I think we discussed it before. I never saw the tv series so I have no frame of reference. I’ve read the opinion of critics like FilmCritHULK whose opinion I value and I really wanted to like it. I just… didn’t.
“Introduced” was probably the wrong choice of wording. It’s an undeniable fact that The Matrix changed the look and feel of action cinema; you can watch any movie from around that time and see a clear transition.
What was revolutionary about the Wachowski’s approach was not what they took from Hong Kong; it was what they added from Tokyo. It’s actually well known that The Matrix got funded because they sat down with Joel Silver (who was a legendary maverick in Hollywood) and a copy of Ghost in The Shell and said “We can produce that in live action.” Martial arts and John Woo’s hyper-kinetic gunplay had been invading Hollywood throughout the eighties, but no one had really tried to replicate the sense of flow and movement that had become a staple of Japanese Animation. The most important influences on The Matrix weren’t The Killer or A Better Tomorrow; it was Akira, Ghost in The Shell, Bubblegum Crisis and Cowboy Bebop.

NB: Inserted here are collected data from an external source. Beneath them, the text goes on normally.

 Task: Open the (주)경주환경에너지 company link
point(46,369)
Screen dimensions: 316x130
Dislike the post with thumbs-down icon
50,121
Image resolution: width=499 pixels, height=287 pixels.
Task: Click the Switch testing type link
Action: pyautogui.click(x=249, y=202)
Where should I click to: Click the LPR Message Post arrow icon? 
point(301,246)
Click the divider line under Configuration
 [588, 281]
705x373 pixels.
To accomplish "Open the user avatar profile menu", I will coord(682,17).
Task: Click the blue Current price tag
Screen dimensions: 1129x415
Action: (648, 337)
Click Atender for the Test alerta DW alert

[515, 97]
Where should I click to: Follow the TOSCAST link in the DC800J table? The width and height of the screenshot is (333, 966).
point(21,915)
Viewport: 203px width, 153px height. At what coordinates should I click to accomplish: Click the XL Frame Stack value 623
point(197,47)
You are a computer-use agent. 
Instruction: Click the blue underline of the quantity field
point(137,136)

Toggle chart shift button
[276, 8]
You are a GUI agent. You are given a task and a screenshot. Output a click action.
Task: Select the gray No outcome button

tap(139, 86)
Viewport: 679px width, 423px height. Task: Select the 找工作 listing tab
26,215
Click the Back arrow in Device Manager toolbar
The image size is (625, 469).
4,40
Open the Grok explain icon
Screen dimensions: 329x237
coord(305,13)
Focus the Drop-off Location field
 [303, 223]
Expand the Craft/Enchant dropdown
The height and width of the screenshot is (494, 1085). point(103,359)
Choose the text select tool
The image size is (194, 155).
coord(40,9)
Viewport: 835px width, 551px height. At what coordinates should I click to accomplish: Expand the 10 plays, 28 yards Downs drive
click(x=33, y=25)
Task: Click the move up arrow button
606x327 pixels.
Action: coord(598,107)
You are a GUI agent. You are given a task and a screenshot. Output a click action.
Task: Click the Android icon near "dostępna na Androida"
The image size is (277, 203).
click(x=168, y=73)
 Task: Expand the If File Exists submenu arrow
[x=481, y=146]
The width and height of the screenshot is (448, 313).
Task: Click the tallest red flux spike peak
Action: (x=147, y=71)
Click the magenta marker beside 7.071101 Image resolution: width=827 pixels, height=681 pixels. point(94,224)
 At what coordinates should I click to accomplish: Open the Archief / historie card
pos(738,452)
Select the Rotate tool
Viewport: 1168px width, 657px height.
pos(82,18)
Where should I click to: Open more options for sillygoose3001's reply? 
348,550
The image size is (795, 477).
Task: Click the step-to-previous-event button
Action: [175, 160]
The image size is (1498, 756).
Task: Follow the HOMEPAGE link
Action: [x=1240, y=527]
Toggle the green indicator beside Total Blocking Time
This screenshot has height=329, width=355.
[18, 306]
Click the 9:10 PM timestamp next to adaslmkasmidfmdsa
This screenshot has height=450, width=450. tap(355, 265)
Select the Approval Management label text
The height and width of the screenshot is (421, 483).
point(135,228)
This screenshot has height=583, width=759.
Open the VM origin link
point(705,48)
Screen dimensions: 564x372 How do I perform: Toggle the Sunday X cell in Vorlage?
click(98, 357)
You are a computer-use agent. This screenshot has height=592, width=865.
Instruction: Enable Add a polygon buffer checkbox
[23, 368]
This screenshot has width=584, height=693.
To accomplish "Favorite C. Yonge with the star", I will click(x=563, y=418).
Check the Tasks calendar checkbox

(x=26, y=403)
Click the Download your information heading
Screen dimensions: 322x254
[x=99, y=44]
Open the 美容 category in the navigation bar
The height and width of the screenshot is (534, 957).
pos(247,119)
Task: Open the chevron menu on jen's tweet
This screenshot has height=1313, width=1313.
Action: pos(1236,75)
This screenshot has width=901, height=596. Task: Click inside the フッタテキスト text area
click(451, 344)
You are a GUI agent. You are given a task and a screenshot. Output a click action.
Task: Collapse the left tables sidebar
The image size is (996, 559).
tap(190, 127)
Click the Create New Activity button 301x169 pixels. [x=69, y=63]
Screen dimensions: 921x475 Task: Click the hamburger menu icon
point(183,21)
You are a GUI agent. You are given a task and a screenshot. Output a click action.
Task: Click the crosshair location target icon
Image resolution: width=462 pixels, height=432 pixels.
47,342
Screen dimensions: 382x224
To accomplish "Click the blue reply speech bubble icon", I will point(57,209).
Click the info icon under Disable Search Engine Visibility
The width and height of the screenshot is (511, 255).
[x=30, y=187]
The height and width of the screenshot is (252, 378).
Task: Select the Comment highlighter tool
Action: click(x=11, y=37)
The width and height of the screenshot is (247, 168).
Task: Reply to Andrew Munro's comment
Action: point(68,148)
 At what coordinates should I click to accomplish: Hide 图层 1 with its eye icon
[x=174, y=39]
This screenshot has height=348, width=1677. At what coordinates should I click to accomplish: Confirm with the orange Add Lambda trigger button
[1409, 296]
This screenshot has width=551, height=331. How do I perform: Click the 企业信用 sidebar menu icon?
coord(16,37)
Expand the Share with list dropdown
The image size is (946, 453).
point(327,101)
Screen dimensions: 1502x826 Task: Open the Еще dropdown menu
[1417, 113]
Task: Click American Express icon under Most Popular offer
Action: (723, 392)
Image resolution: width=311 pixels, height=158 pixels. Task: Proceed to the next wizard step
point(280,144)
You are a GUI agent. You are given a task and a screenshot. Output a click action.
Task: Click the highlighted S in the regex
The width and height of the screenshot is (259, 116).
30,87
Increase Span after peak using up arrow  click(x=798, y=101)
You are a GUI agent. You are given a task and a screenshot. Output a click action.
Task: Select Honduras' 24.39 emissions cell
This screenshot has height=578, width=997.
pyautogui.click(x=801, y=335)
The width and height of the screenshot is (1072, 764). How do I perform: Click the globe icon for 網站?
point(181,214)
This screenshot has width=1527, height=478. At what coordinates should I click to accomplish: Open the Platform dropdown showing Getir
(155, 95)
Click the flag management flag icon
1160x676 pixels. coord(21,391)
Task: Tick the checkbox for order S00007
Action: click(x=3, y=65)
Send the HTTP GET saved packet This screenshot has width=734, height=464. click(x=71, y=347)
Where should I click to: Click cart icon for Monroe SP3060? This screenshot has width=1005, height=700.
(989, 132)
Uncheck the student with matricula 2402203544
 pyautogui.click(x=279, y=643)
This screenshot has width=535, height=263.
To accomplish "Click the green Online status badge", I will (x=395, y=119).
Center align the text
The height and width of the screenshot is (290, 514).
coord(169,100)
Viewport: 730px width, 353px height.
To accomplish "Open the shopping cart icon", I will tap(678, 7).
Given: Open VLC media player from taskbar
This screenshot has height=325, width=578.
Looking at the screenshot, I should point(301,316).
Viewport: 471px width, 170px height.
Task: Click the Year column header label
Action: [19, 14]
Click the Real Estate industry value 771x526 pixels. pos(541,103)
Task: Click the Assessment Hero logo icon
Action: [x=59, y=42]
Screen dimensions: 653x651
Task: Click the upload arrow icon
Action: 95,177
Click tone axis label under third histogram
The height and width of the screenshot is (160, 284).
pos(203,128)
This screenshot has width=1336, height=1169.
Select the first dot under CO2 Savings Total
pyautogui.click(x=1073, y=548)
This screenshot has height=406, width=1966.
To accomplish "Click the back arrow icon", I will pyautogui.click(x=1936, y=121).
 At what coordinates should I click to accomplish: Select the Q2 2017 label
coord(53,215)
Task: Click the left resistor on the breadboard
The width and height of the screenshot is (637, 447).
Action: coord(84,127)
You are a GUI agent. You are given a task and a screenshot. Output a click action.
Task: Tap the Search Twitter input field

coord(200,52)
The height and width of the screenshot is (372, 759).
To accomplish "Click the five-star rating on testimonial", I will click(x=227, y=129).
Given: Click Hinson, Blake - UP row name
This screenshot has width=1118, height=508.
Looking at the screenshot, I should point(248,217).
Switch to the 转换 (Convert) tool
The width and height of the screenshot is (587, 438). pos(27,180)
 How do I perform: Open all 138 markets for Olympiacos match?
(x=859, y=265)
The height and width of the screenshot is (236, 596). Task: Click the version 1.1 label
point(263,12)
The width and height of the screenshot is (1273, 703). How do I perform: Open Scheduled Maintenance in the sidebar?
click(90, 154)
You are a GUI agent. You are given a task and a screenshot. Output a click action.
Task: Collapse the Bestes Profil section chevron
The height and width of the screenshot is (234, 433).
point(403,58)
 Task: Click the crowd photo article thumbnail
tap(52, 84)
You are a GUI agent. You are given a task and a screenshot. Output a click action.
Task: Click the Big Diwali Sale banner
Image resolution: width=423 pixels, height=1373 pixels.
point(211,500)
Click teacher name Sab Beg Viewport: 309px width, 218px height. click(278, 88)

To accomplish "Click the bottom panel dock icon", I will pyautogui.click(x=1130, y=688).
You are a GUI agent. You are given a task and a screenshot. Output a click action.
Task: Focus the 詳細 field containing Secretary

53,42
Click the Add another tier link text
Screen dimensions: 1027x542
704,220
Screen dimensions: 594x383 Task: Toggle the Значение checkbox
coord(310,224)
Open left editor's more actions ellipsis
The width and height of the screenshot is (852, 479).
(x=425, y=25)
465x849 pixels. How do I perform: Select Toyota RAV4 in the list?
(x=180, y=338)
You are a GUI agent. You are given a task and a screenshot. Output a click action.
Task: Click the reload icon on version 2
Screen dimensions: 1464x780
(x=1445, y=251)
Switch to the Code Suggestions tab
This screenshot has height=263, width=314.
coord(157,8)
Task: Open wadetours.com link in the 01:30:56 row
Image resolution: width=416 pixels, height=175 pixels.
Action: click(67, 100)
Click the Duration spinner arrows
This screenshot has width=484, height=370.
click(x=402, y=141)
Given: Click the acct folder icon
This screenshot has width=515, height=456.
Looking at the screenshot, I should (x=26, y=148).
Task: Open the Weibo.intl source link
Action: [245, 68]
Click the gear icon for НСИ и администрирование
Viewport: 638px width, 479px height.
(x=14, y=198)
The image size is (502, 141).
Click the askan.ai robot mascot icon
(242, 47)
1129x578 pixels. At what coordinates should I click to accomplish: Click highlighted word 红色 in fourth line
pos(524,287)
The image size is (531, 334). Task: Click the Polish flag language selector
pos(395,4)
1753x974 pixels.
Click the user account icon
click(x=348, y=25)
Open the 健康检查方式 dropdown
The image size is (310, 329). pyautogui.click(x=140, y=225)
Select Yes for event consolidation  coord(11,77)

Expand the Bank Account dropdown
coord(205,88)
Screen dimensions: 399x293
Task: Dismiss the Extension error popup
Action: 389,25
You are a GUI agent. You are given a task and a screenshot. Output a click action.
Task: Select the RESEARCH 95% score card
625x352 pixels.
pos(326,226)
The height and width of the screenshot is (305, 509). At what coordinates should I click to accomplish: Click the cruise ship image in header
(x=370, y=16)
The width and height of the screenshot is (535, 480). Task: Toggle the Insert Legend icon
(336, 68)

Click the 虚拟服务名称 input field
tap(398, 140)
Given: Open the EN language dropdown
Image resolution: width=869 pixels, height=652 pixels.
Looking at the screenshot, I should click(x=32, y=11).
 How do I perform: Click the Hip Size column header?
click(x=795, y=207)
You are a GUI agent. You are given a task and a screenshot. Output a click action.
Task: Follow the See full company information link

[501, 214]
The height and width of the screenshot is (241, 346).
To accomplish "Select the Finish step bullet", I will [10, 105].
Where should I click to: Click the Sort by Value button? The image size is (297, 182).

That look and feel - essentially the presentation rather than the elements being presented - was absolutely groundbreaking.
As an aside, it’s not their best work, because their best work wasn’t on the big screen (though if you’re thinking specifically in terms of film then it’s a coin toss between V For Vendetta and Cloud Atlas), but rather on the small one. Sense8 is not just the best thing the Wachowskis have ever done; it’s quite literally one of the best TV shows I have ever seen, and it basically makes an open and shut case for the unique value of television as a medium.